Exercise details:
Copy the data exactly, pictures aside.

(Saved entries)

------------------------------------------------------------------------

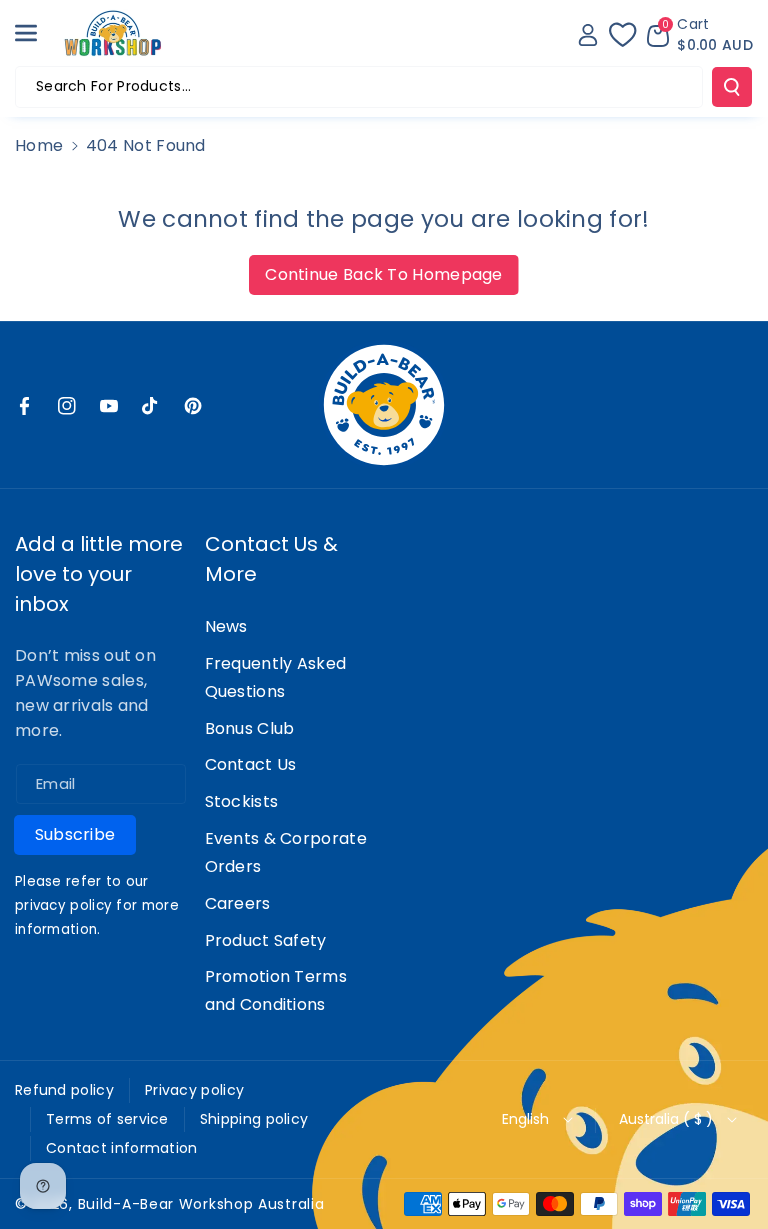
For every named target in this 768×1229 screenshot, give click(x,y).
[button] (37, 33)
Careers (238, 903)
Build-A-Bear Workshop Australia (201, 1204)
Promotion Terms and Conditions (276, 990)
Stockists (242, 801)
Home (39, 145)
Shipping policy (254, 1119)
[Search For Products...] (732, 87)
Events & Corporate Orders (286, 852)
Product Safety (266, 940)
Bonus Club (250, 728)
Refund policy (64, 1090)
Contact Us (251, 764)
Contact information (122, 1148)
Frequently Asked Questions (276, 677)
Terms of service (107, 1119)
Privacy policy (194, 1090)
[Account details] (588, 35)
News (226, 626)
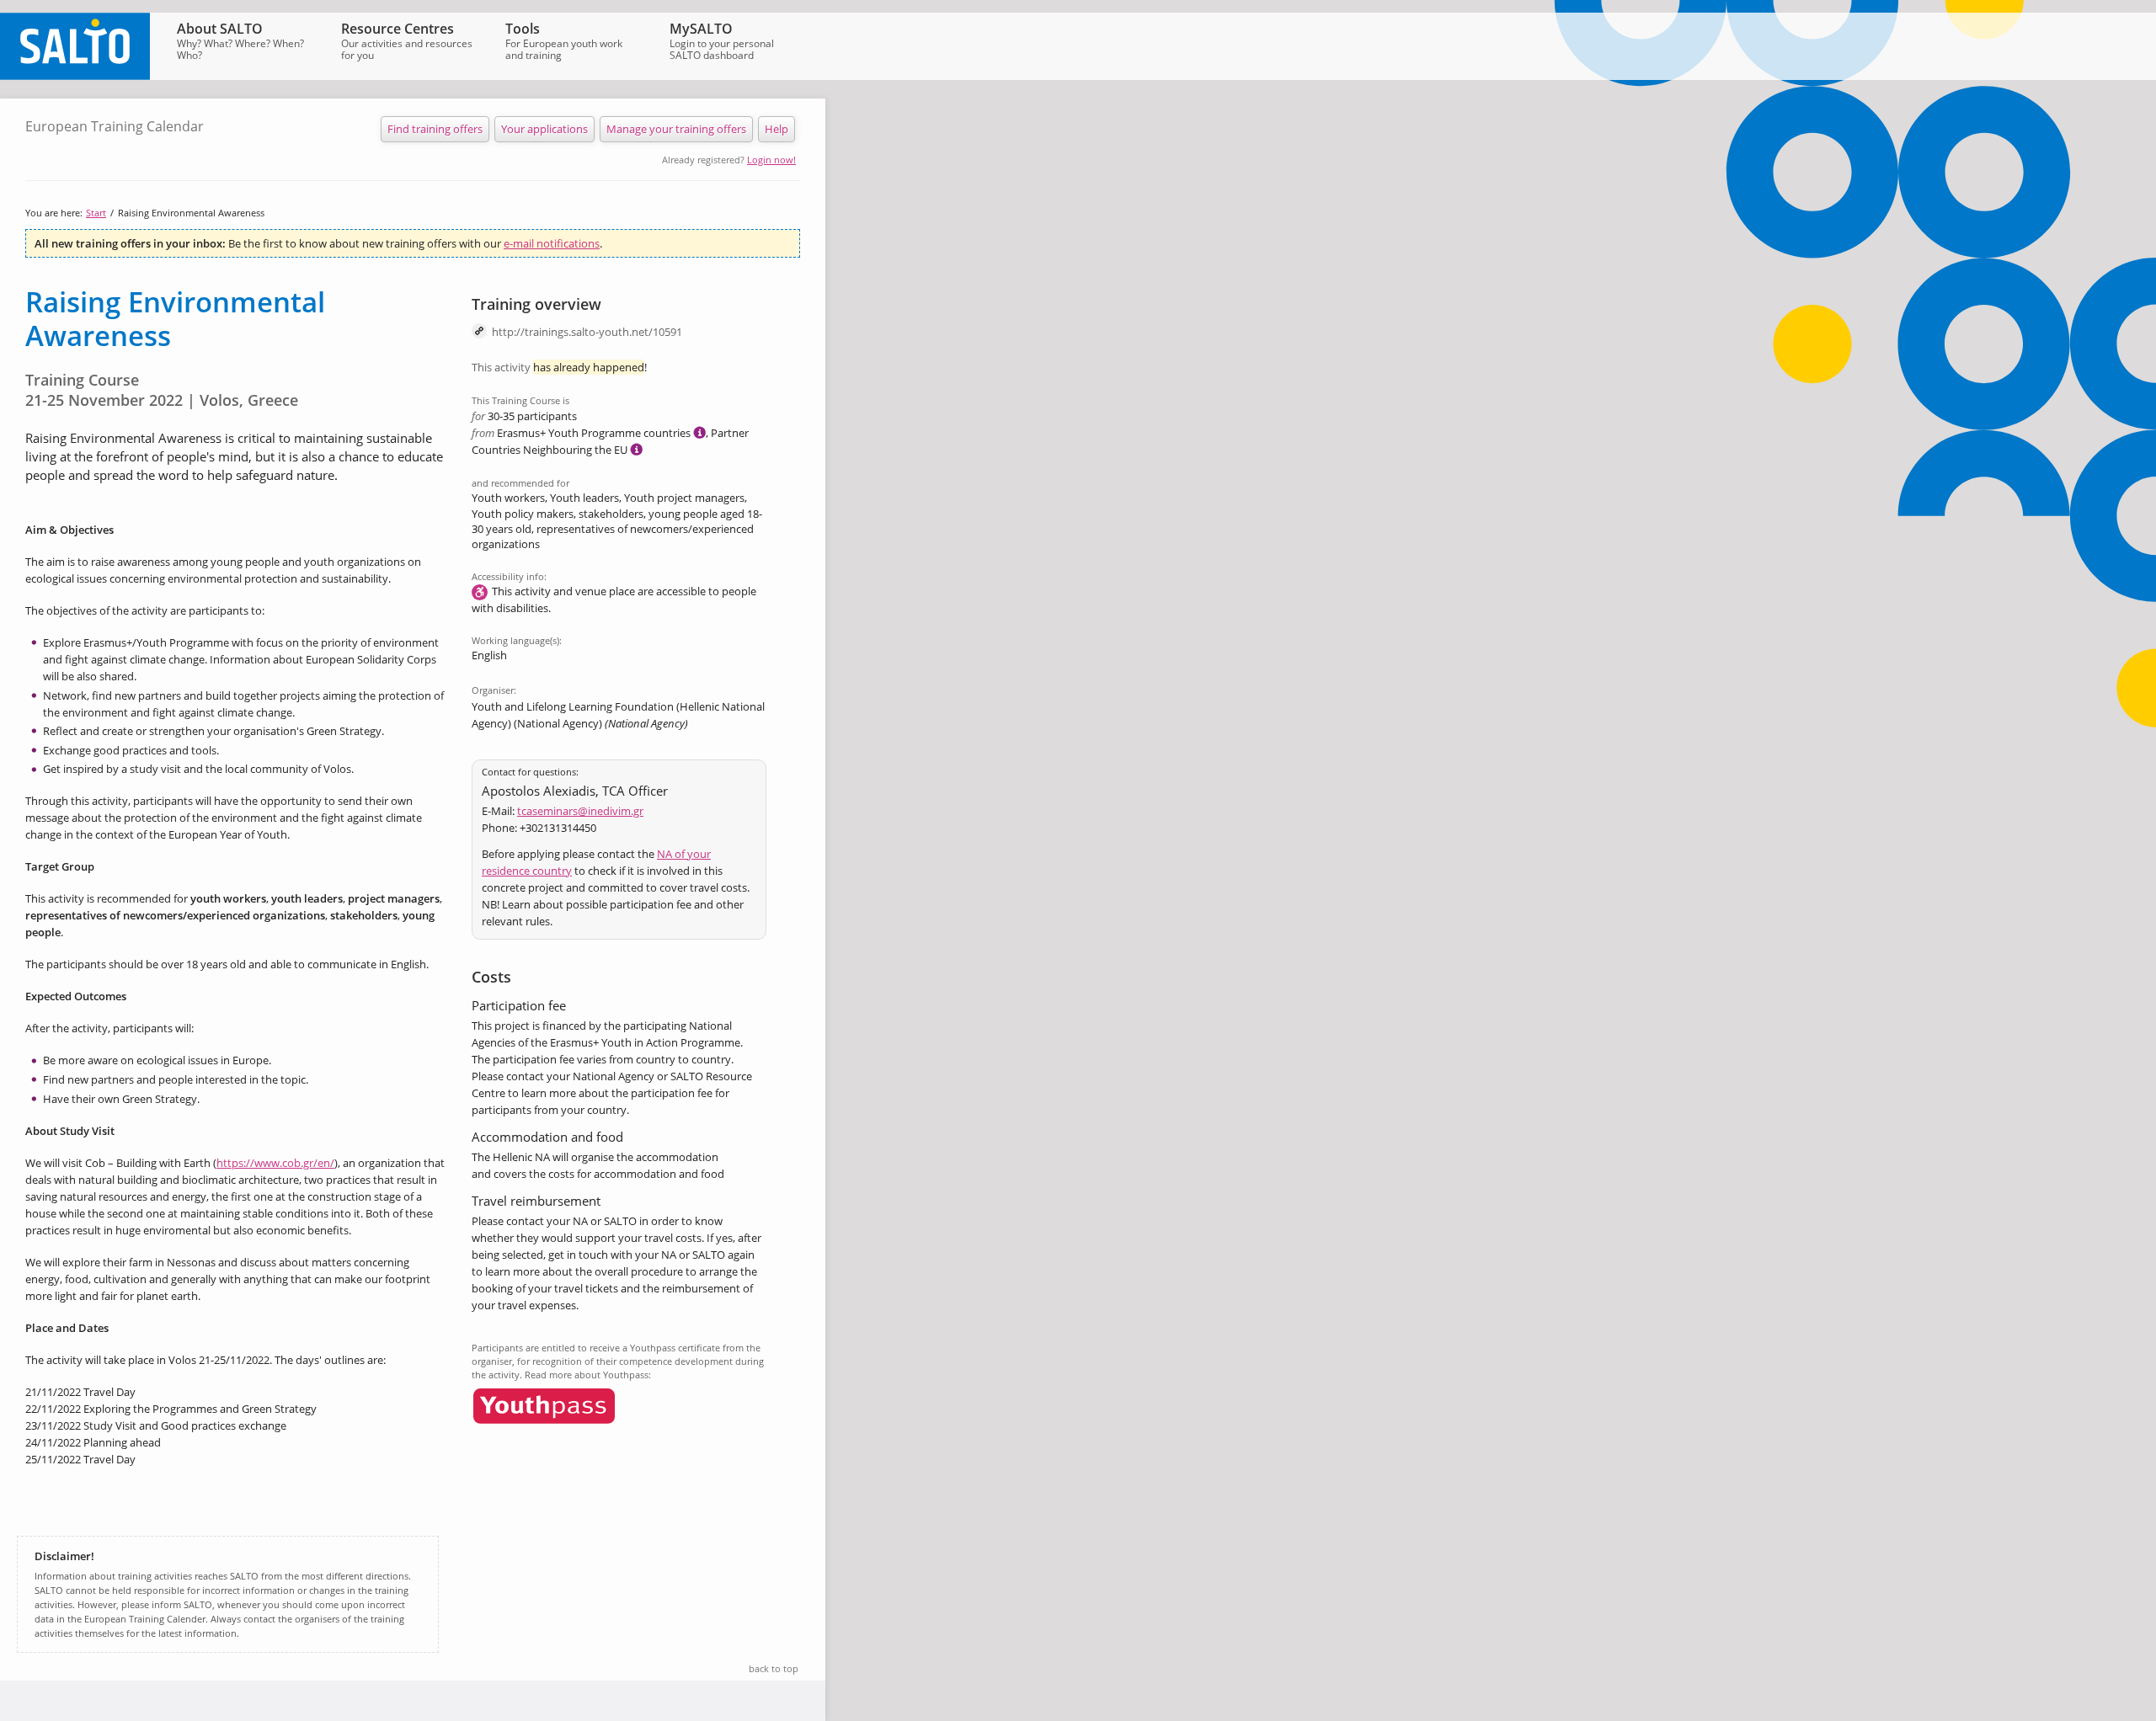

------------------------------------------------------------------------

Output for this exercise:
For every named target in this 768×1229 screenshot, give click(x,y).
[button] (37, 33)
Careers (238, 903)
Build-A-Bear Workshop Australia (201, 1204)
Promotion Terms and Conditions (276, 990)
Stockists (242, 801)
Home (39, 145)
Shipping policy (254, 1119)
[Search For Products...] (732, 87)
Events & Corporate Orders (286, 852)
Product Safety (266, 940)
Bonus Club (250, 728)
Refund policy (64, 1090)
Contact Us (251, 764)
Contact information (122, 1148)
Frequently Asked Questions (276, 677)
Terms of service (107, 1119)
Privacy policy (194, 1090)
[Account details] (588, 35)
News (226, 626)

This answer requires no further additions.